EXERCISE:
Number of lines below with the word "technique": give it and nothing more.

── TASK MATERIAL ──

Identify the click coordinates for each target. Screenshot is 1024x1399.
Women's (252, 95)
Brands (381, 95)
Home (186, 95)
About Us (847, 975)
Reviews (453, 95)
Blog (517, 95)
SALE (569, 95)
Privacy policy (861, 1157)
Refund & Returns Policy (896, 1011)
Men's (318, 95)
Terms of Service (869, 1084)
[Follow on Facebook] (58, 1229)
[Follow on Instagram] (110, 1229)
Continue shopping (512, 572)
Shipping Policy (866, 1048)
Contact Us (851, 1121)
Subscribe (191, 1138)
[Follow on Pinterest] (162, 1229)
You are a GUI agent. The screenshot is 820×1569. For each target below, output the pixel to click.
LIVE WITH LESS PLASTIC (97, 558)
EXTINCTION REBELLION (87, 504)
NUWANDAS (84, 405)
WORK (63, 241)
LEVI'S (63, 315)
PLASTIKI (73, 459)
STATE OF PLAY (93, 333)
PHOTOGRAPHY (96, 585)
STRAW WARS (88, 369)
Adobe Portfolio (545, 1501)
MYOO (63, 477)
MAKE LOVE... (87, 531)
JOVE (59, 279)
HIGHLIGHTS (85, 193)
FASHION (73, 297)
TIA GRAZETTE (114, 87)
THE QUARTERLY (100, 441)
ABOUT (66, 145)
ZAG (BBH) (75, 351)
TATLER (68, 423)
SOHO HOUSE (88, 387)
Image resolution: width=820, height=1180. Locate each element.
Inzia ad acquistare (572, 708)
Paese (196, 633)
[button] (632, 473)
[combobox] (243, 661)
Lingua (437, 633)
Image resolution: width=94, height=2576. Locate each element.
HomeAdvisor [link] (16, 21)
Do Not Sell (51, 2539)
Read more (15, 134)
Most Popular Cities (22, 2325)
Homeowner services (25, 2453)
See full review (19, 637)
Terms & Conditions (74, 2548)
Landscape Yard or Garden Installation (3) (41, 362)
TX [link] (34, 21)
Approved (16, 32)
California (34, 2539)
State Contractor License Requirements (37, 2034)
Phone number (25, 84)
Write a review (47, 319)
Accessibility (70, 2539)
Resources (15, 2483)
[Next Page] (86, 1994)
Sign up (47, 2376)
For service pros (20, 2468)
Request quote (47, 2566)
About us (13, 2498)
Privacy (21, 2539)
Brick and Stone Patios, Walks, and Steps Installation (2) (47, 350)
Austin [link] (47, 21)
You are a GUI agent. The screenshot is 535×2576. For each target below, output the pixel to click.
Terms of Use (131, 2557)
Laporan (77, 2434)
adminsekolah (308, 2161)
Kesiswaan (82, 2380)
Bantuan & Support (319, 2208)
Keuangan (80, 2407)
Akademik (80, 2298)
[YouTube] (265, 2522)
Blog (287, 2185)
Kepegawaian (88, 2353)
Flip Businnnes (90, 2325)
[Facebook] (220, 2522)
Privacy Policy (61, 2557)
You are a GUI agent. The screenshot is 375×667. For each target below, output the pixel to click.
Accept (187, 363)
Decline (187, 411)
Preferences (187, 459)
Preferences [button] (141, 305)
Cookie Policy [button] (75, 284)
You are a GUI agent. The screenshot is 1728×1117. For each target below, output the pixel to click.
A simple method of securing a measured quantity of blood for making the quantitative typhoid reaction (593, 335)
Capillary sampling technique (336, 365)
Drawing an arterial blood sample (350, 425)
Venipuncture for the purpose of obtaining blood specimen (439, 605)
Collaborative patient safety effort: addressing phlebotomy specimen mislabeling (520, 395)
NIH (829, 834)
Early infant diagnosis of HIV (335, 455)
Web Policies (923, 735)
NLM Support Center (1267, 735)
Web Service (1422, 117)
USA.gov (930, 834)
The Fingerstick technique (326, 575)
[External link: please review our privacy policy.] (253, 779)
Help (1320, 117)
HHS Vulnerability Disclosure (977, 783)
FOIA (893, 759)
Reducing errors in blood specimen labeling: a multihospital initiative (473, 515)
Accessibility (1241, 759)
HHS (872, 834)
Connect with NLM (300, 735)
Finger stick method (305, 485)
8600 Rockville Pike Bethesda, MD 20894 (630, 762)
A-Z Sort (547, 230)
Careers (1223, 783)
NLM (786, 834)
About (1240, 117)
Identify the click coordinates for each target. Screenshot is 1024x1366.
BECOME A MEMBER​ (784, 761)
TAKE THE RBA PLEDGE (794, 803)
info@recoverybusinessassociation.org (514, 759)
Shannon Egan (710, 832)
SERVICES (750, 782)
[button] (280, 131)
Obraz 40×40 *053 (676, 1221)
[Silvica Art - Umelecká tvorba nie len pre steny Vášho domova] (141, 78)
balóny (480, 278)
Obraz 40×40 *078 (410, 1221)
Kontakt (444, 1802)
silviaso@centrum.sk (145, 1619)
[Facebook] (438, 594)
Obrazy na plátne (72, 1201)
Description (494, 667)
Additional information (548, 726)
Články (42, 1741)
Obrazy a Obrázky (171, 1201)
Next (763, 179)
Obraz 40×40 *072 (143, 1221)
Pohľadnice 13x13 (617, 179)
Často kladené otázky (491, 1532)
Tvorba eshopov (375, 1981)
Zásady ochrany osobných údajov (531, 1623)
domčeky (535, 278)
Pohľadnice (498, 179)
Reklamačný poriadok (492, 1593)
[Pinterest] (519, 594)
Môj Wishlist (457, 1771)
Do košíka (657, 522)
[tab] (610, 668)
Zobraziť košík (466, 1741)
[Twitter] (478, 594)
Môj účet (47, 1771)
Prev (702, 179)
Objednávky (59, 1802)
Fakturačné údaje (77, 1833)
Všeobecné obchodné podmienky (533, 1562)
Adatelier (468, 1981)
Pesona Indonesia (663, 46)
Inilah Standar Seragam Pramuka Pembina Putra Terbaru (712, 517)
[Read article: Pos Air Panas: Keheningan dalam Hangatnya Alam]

───

EXPECTED ANSWER:
2